▶ GOAL: Reproduce the lines of the material from the one holding "Click the red badge" through the end of the material, inclusive.

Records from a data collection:
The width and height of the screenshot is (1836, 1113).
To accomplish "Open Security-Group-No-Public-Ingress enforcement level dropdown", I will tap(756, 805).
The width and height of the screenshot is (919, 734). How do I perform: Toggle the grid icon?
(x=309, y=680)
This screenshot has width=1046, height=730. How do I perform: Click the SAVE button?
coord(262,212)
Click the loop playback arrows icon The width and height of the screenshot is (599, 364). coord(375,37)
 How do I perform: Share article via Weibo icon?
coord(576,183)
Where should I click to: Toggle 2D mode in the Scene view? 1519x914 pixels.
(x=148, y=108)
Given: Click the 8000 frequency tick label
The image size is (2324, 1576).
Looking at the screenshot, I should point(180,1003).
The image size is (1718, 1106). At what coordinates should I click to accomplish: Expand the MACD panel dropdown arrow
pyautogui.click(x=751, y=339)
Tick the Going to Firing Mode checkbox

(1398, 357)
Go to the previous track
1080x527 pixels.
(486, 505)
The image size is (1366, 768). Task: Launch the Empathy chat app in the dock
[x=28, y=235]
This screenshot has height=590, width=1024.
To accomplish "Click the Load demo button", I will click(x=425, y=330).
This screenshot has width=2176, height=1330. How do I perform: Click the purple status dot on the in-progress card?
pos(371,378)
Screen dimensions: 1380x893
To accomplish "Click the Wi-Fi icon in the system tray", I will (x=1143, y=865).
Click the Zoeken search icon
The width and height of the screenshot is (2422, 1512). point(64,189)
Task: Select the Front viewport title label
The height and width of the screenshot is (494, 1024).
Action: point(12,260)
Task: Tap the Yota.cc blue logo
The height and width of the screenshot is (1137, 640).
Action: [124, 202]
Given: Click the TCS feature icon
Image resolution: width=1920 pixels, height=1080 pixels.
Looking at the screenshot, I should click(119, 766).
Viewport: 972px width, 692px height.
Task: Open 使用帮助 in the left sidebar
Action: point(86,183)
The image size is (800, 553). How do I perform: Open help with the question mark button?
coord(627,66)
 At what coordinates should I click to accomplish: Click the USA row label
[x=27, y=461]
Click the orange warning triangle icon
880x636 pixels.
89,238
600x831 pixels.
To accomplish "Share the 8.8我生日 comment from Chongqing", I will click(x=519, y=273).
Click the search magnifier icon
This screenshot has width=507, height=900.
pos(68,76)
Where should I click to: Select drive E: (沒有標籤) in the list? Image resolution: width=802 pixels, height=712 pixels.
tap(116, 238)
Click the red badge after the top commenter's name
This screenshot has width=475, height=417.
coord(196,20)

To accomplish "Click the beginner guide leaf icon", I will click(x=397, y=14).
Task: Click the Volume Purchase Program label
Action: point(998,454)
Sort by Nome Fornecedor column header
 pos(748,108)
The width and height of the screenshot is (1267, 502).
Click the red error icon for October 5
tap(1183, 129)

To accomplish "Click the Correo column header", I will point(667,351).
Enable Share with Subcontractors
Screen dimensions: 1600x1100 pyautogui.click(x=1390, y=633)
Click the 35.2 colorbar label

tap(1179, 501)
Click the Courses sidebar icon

▶ COMPLETE OUTPUT:
Click the red badge after the top commenter's name
This screenshot has width=475, height=417.
coord(196,20)

To accomplish "Click the beginner guide leaf icon", I will click(x=397, y=14).
Task: Click the Volume Purchase Program label
Action: point(998,454)
Sort by Nome Fornecedor column header
 pos(748,108)
The width and height of the screenshot is (1267, 502).
Click the red error icon for October 5
tap(1183, 129)

To accomplish "Click the Correo column header", I will point(667,351).
Enable Share with Subcontractors
Screen dimensions: 1600x1100 pyautogui.click(x=1390, y=633)
Click the 35.2 colorbar label

tap(1179, 501)
Click the Courses sidebar icon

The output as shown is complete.